The first point which strikes one about the mode of occurrence of the grasses on the face of the earth is their gregariousness. All meadows and many gardens in this country bear witness to the way in which the Gramineae, while living sociably among themselves, oust other plants. The same herd behaviour, coupled with exclusiveness, reappears among the bamboos. An American botanist, who has made a special study of the trees and shrubs of Japan, writes that in that country, “the forest-floor is covered, even high on the mountains, and in the extreme north, with a continuous, almost impenetrable, mass of dwarf Bamboos of several species, which makes traveling in the woods, except over long-beaten paths and up the beds of streams, practically impossible. These Bamboos which vary in height from three to six feet in different parts of the country…prevent the growth of nearly all other under-shrubs, except the most vigorous species”. The same writer attributes the climbing habit, which characterises so many Japanese plants, to this dense undergrowth of bamboos, which renders any other mode of life impracticable for relatively small species, if they are to keep a footing in the forests. The Gramineae are indeed formidable competitors in the struggle for space, not only because of their faculty for adopting a mass formation, but because they show an amazing tolerance about the external conditions of their lives.

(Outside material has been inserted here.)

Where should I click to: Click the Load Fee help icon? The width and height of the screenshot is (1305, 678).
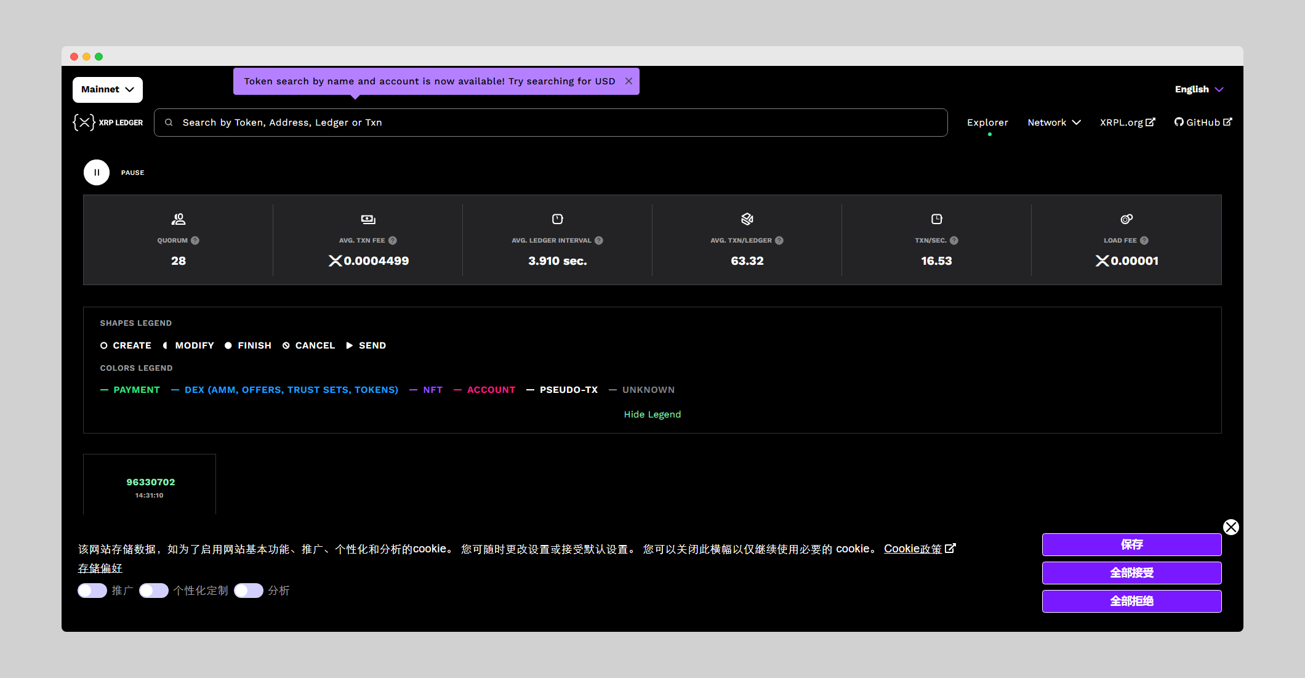pyautogui.click(x=1144, y=241)
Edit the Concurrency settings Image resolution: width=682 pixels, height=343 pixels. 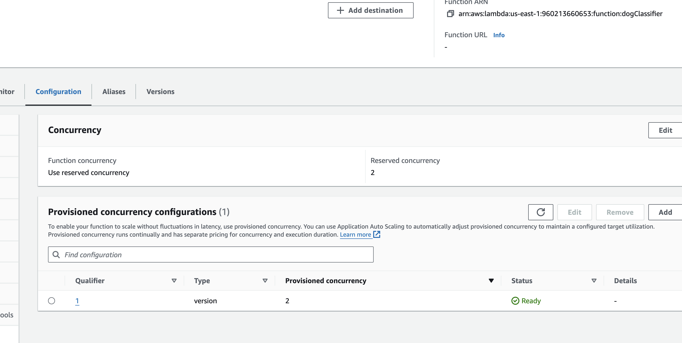coord(665,130)
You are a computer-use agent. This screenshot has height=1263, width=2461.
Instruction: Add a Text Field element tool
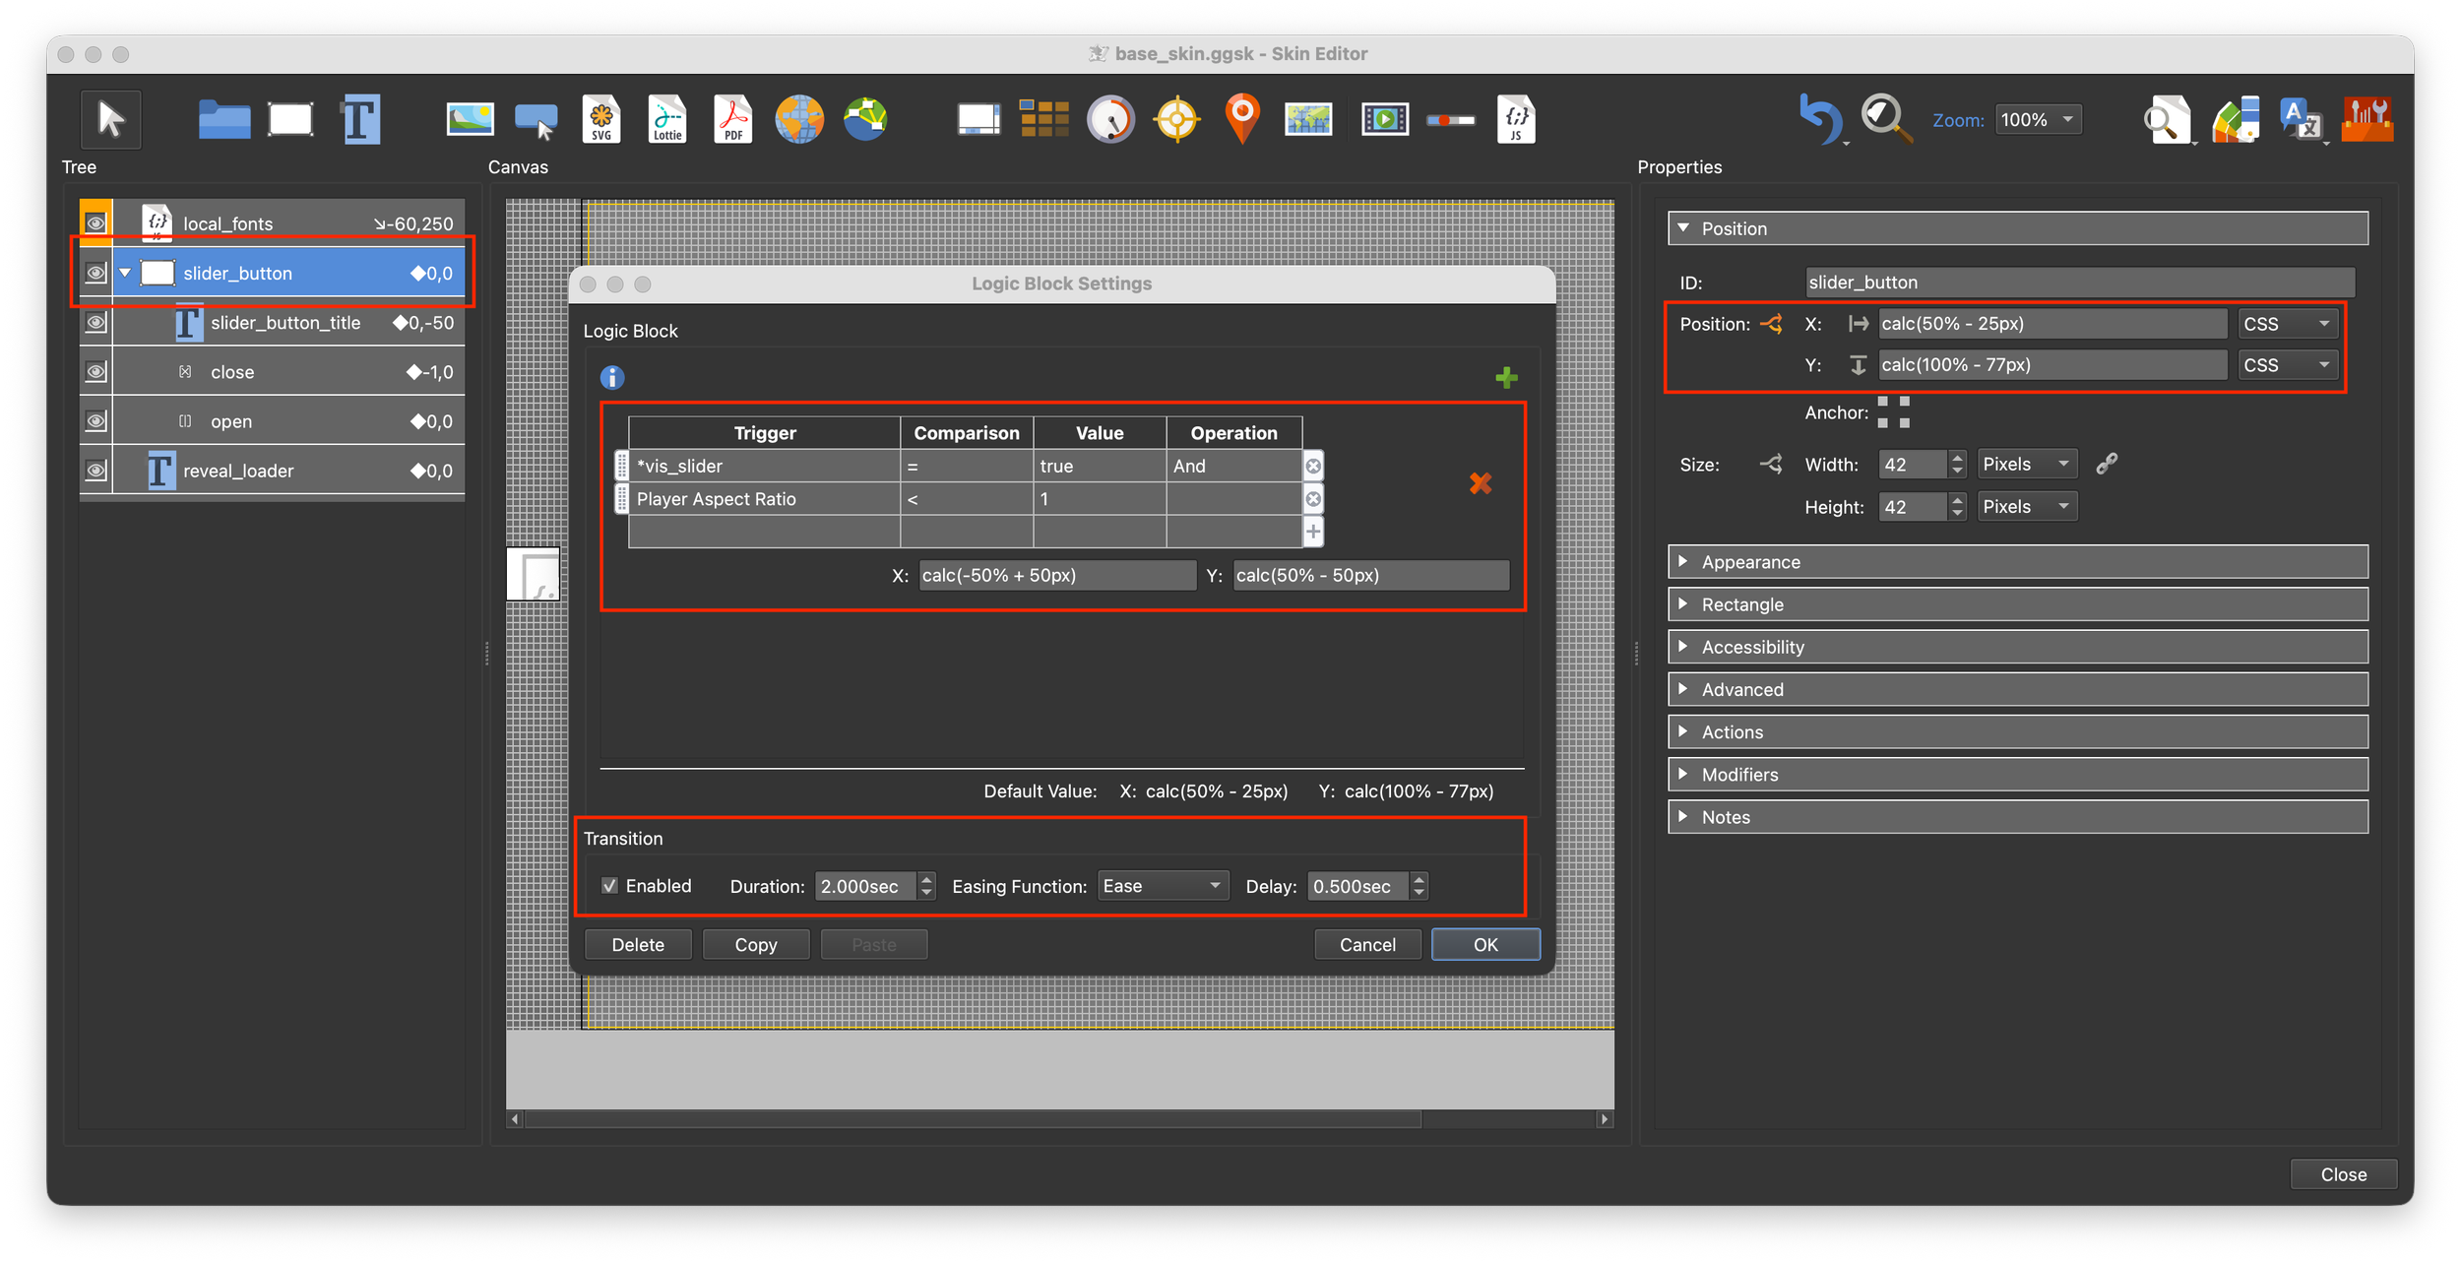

In considering the arboreal habit, we noticed that the flowers of the Bambuseae were developed on a fuller plan than those of the other grasses, and approached more nearly to the complete Monocotyledonous type. This contrast will be realised on comparing Fig. 33, which represents the flower of a bamboo, with Fig. 34, p. 111, which shows the relatively reduced flower of Rye. It is thus obvious that the best way to understand the flower of the Gramineae is to start with the bamboo, but, unfortunately, the historical process has followed the reverse direction. Because analytical botany began in temperate regions, there has been a tendency to treat the exiguous European grass as the type form for the Gramineae. This has led to an exaggerated idea of the degree of peculiarity of the flower in this family, which has found expression in a special and elaborate terminology. Much of this terminology, and also of the controversy which has raged about the interpretation of the ‘palea’ and “lodicules’, might have been spared, if the study of the Gramineae had proceeded from the tropics to the temperate regions, and not vice versa. So, in order to follow the logical course, we will now examine the flowers of the bamboos, leaving those of the ‘grasses’, in the limited sense, to be dealt with in later chapters.

In the bamboos which flower annually, the inflorescence terminates the leaf-bearing culm; but in those which are gregarious and periodic flowerers, the leaves fall, and the whole culm becomes one huge reproductive shoot.